§ EXERCISE DETAILS:
Copy all the records below line for line, changing nothing.

---

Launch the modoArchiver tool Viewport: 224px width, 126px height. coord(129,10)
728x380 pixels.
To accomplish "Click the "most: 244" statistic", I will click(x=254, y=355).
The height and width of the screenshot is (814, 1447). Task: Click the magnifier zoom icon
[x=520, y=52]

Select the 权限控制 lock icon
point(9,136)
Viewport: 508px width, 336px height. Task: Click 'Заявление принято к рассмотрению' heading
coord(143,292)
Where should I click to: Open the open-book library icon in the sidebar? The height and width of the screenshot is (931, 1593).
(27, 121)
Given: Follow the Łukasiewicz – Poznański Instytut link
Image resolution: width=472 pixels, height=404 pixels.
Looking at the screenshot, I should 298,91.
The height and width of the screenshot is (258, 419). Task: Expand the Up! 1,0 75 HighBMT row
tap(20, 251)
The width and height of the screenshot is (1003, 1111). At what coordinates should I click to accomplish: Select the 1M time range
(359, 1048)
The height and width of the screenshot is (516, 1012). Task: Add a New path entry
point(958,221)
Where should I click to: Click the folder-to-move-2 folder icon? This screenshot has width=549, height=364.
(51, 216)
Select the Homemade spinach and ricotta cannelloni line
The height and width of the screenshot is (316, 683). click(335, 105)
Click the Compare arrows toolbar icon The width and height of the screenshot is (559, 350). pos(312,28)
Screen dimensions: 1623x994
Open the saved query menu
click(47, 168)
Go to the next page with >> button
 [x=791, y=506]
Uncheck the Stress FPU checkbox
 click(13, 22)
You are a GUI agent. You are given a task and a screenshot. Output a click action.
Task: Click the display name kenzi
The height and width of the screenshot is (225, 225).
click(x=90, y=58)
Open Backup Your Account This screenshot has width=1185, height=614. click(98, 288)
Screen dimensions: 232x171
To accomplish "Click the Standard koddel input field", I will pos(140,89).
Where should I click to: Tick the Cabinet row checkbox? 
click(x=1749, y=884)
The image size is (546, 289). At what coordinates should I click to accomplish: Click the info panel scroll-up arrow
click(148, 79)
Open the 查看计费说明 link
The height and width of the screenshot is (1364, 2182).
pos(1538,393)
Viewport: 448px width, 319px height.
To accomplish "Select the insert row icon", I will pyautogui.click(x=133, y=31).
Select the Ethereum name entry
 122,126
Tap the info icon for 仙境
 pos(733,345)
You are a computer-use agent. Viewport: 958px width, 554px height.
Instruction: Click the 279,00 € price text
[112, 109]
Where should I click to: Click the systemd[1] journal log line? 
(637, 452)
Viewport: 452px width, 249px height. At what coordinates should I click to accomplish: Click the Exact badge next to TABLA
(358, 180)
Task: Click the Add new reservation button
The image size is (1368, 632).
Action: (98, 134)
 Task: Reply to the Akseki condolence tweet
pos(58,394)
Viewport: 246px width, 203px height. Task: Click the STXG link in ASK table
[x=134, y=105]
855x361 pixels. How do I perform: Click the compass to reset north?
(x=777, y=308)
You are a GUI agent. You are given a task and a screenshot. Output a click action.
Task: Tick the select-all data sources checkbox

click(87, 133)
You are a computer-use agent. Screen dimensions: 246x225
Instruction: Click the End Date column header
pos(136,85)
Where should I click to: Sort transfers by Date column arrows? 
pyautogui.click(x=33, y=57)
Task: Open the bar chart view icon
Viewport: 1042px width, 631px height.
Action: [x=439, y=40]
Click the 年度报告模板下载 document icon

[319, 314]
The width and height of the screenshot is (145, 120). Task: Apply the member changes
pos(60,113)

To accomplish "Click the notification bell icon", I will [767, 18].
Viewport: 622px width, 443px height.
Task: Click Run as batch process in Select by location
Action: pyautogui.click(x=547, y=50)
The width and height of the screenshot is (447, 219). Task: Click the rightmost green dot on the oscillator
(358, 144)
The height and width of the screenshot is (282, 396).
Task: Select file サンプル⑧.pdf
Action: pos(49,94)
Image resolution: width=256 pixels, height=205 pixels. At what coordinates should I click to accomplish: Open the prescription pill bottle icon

---

§ TASK SOLUTION:
Launch the modoArchiver tool Viewport: 224px width, 126px height. coord(129,10)
728x380 pixels.
To accomplish "Click the "most: 244" statistic", I will click(x=254, y=355).
The height and width of the screenshot is (814, 1447). Task: Click the magnifier zoom icon
[x=520, y=52]

Select the 权限控制 lock icon
point(9,136)
Viewport: 508px width, 336px height. Task: Click 'Заявление принято к рассмотрению' heading
coord(143,292)
Where should I click to: Open the open-book library icon in the sidebar? The height and width of the screenshot is (931, 1593).
(27, 121)
Given: Follow the Łukasiewicz – Poznański Instytut link
Image resolution: width=472 pixels, height=404 pixels.
Looking at the screenshot, I should 298,91.
The height and width of the screenshot is (258, 419). Task: Expand the Up! 1,0 75 HighBMT row
tap(20, 251)
The width and height of the screenshot is (1003, 1111). At what coordinates should I click to accomplish: Select the 1M time range
(359, 1048)
The height and width of the screenshot is (516, 1012). Task: Add a New path entry
point(958,221)
Where should I click to: Click the folder-to-move-2 folder icon? This screenshot has width=549, height=364.
(51, 216)
Select the Homemade spinach and ricotta cannelloni line
The height and width of the screenshot is (316, 683). click(335, 105)
Click the Compare arrows toolbar icon The width and height of the screenshot is (559, 350). pos(312,28)
Screen dimensions: 1623x994
Open the saved query menu
click(47, 168)
Go to the next page with >> button
 [x=791, y=506]
Uncheck the Stress FPU checkbox
 click(13, 22)
You are a GUI agent. You are given a task and a screenshot. Output a click action.
Task: Click the display name kenzi
The height and width of the screenshot is (225, 225).
click(x=90, y=58)
Open Backup Your Account This screenshot has width=1185, height=614. click(98, 288)
Screen dimensions: 232x171
To accomplish "Click the Standard koddel input field", I will pos(140,89).
Where should I click to: Tick the Cabinet row checkbox? 
click(x=1749, y=884)
The image size is (546, 289). At what coordinates should I click to accomplish: Click the info panel scroll-up arrow
click(148, 79)
Open the 查看计费说明 link
The height and width of the screenshot is (1364, 2182).
pos(1538,393)
Viewport: 448px width, 319px height.
To accomplish "Select the insert row icon", I will pyautogui.click(x=133, y=31).
Select the Ethereum name entry
 122,126
Tap the info icon for 仙境
 pos(733,345)
You are a computer-use agent. Viewport: 958px width, 554px height.
Instruction: Click the 279,00 € price text
[112, 109]
Where should I click to: Click the systemd[1] journal log line? 
(637, 452)
Viewport: 452px width, 249px height. At what coordinates should I click to accomplish: Click the Exact badge next to TABLA
(358, 180)
Task: Click the Add new reservation button
The image size is (1368, 632).
Action: (98, 134)
 Task: Reply to the Akseki condolence tweet
pos(58,394)
Viewport: 246px width, 203px height. Task: Click the STXG link in ASK table
[x=134, y=105]
855x361 pixels. How do I perform: Click the compass to reset north?
(x=777, y=308)
You are a GUI agent. You are given a task and a screenshot. Output a click action.
Task: Tick the select-all data sources checkbox

click(87, 133)
You are a computer-use agent. Screen dimensions: 246x225
Instruction: Click the End Date column header
pos(136,85)
Where should I click to: Sort transfers by Date column arrows? 
pyautogui.click(x=33, y=57)
Task: Open the bar chart view icon
Viewport: 1042px width, 631px height.
Action: [x=439, y=40]
Click the 年度报告模板下载 document icon

[319, 314]
The width and height of the screenshot is (145, 120). Task: Apply the member changes
pos(60,113)

To accomplish "Click the notification bell icon", I will [767, 18].
Viewport: 622px width, 443px height.
Task: Click Run as batch process in Select by location
Action: pyautogui.click(x=547, y=50)
The width and height of the screenshot is (447, 219). Task: Click the rightmost green dot on the oscillator
(358, 144)
The height and width of the screenshot is (282, 396).
Task: Select file サンプル⑧.pdf
Action: pos(49,94)
Image resolution: width=256 pixels, height=205 pixels. At what coordinates should I click to accomplish: Open the prescription pill bottle icon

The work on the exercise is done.